# Objectif de l'exercice
Recopiez à l'identique toutes les lignes, depuis celle qui contient « Open the user account avatar menu » jusqu'à la toute dernière, ces deux bornes comprises. Ne reproduisez pas les images dans votre réponse.

Lignes d'un jeu de données de localisation sur écran
########

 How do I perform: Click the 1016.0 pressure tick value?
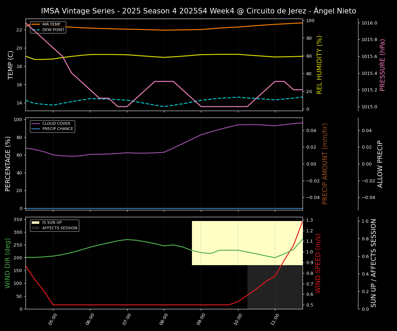[x=369, y=23]
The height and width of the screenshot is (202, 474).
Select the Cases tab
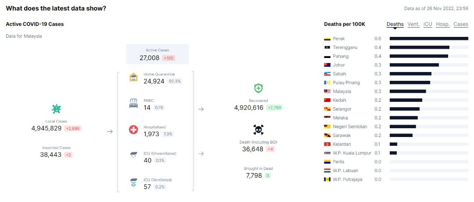click(461, 24)
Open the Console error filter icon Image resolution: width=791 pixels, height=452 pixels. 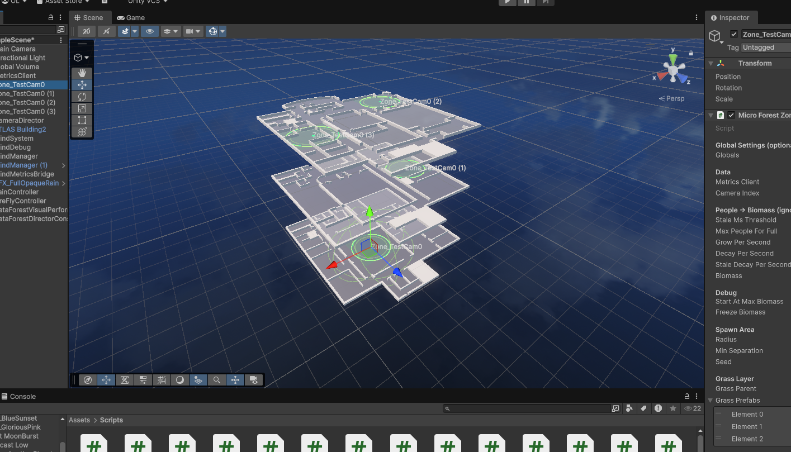pos(659,408)
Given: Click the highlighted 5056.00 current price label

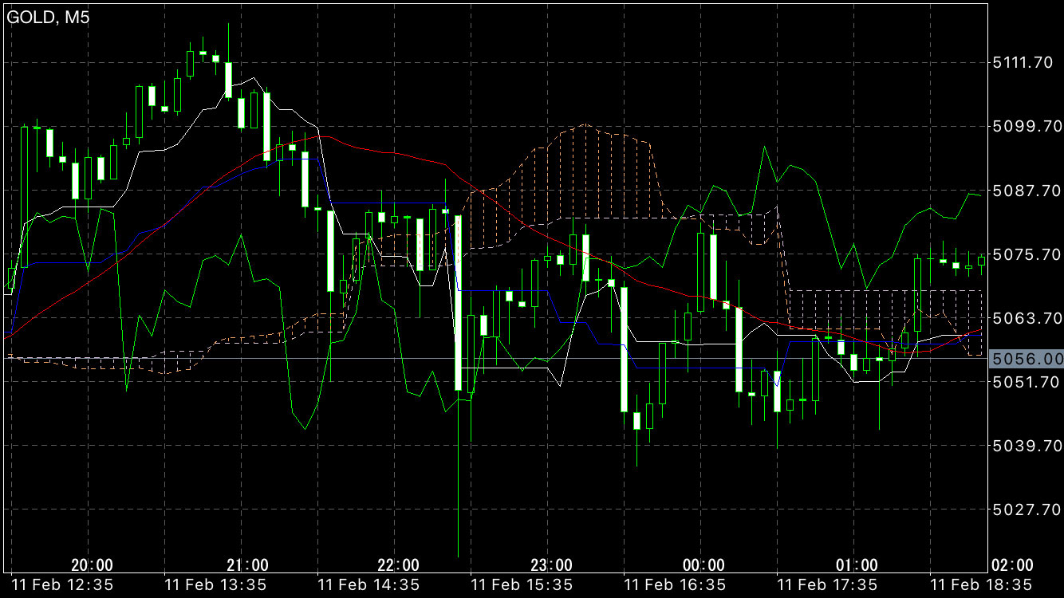Looking at the screenshot, I should tap(1026, 360).
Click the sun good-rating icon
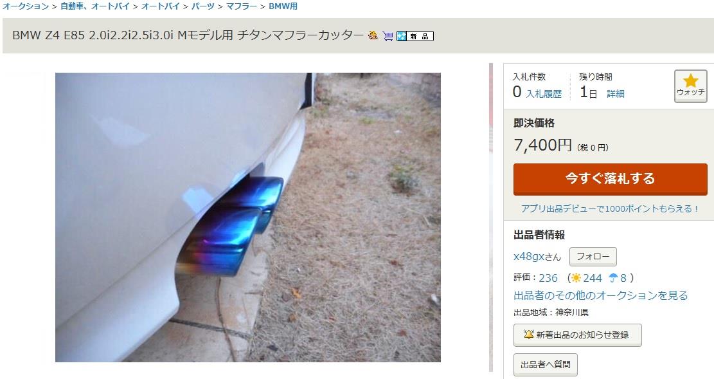This screenshot has height=379, width=714. pos(576,278)
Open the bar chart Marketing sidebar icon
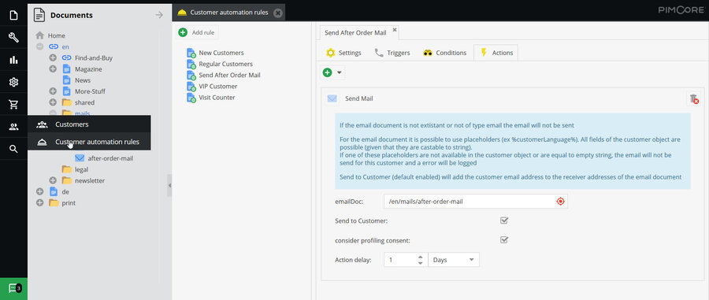The image size is (709, 300). tap(13, 60)
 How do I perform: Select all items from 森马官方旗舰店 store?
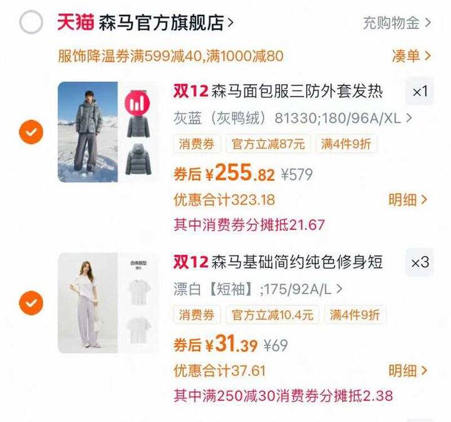[x=31, y=22]
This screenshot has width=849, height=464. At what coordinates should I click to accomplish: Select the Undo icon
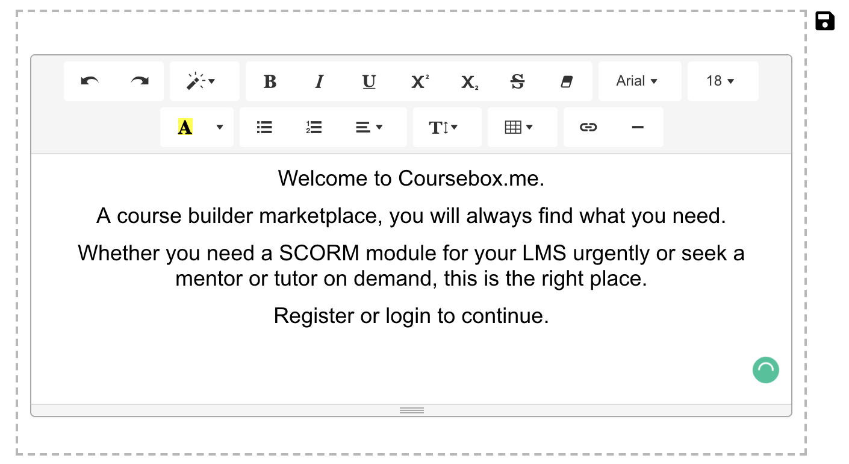[x=91, y=81]

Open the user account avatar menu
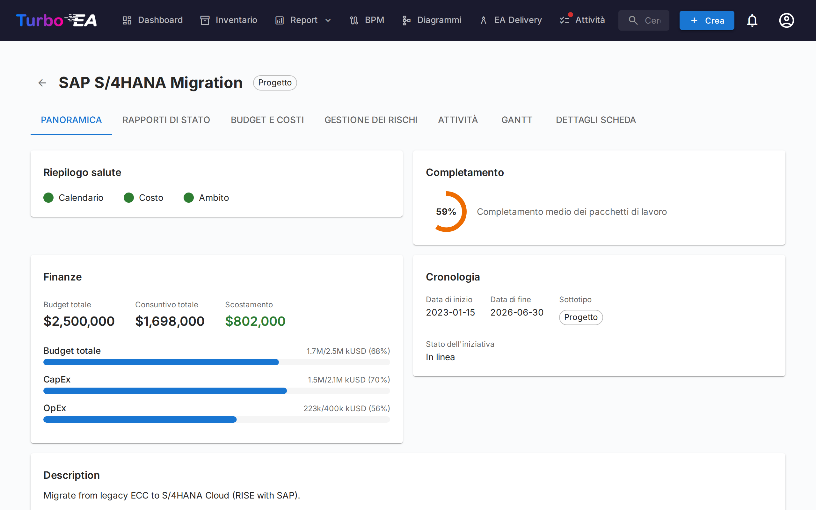786,20
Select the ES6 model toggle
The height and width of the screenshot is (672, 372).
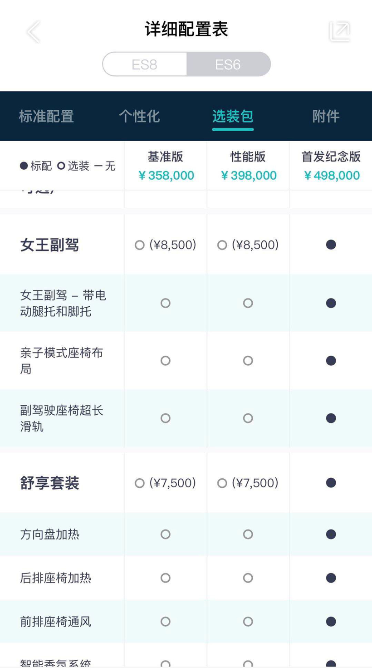pos(228,64)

########

# Corrigé de l'exercice
Open the user account avatar menu
786,20
Select the ES6 model toggle
The height and width of the screenshot is (672, 372).
pos(228,64)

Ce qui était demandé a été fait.